▸ **Task objective**: Please set down word for word every line from the one holding "Image resolution: width=648" to the end of the data below, both included.

*** Records for this exercise ***

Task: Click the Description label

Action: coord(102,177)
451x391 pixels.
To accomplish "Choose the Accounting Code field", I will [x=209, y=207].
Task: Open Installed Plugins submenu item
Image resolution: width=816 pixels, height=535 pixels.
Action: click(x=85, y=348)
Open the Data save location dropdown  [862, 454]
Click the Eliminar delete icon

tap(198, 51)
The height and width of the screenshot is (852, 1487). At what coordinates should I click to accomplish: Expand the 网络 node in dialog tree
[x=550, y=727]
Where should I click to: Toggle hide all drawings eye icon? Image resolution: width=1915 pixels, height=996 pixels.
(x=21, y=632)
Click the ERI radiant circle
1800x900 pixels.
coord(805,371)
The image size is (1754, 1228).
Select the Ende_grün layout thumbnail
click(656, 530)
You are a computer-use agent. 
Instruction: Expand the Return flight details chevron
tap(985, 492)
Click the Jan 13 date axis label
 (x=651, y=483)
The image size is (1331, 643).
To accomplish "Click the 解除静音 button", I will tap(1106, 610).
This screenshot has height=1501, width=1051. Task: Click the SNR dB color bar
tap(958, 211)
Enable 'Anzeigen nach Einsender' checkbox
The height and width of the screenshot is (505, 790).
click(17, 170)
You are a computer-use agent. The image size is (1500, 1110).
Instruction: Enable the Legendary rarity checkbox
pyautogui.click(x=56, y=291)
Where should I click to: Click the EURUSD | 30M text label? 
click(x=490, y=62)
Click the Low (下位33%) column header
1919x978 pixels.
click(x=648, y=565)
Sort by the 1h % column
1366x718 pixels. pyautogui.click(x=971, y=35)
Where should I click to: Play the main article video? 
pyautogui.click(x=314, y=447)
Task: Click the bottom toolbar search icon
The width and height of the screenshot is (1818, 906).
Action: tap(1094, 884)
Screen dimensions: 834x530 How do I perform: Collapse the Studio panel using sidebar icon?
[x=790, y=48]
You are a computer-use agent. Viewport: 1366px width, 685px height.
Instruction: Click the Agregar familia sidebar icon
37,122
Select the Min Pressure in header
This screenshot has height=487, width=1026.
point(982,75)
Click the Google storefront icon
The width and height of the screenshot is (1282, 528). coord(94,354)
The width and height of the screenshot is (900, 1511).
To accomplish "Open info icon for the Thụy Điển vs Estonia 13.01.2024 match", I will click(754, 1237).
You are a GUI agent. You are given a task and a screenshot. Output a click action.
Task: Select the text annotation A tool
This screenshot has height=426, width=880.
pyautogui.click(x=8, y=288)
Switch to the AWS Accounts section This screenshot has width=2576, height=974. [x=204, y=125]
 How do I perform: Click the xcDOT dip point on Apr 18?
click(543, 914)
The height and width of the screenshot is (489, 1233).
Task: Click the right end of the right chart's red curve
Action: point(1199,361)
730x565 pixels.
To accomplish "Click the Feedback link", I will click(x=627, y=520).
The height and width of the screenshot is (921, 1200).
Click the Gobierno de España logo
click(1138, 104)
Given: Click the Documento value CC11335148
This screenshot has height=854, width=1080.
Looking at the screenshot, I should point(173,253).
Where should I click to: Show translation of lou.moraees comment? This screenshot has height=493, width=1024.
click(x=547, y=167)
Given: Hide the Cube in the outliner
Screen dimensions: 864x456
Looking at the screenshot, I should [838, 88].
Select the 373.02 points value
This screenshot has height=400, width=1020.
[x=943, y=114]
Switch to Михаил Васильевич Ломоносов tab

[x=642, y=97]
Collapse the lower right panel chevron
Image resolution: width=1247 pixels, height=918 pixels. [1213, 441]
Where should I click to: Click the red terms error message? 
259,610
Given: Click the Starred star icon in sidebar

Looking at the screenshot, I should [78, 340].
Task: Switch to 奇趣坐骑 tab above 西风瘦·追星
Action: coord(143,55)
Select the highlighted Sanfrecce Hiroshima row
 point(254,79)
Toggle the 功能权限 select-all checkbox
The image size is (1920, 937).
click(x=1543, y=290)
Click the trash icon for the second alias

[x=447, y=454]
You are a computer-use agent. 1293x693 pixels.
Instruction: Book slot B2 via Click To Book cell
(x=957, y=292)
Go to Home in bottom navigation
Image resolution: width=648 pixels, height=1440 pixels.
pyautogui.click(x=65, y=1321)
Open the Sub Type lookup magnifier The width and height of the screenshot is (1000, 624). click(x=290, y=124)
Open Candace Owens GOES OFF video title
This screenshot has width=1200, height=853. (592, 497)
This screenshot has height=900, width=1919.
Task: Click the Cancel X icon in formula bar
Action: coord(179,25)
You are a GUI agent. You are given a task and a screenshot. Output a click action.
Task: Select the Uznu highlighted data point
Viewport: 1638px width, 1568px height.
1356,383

***

▸ **Task output**:
Image resolution: width=648 pixels, height=1440 pixels.
pyautogui.click(x=65, y=1321)
Open the Sub Type lookup magnifier The width and height of the screenshot is (1000, 624). click(x=290, y=124)
Open Candace Owens GOES OFF video title
This screenshot has width=1200, height=853. (592, 497)
This screenshot has height=900, width=1919.
Task: Click the Cancel X icon in formula bar
Action: coord(179,25)
You are a GUI agent. You are given a task and a screenshot. Output a click action.
Task: Select the Uznu highlighted data point
Viewport: 1638px width, 1568px height.
1356,383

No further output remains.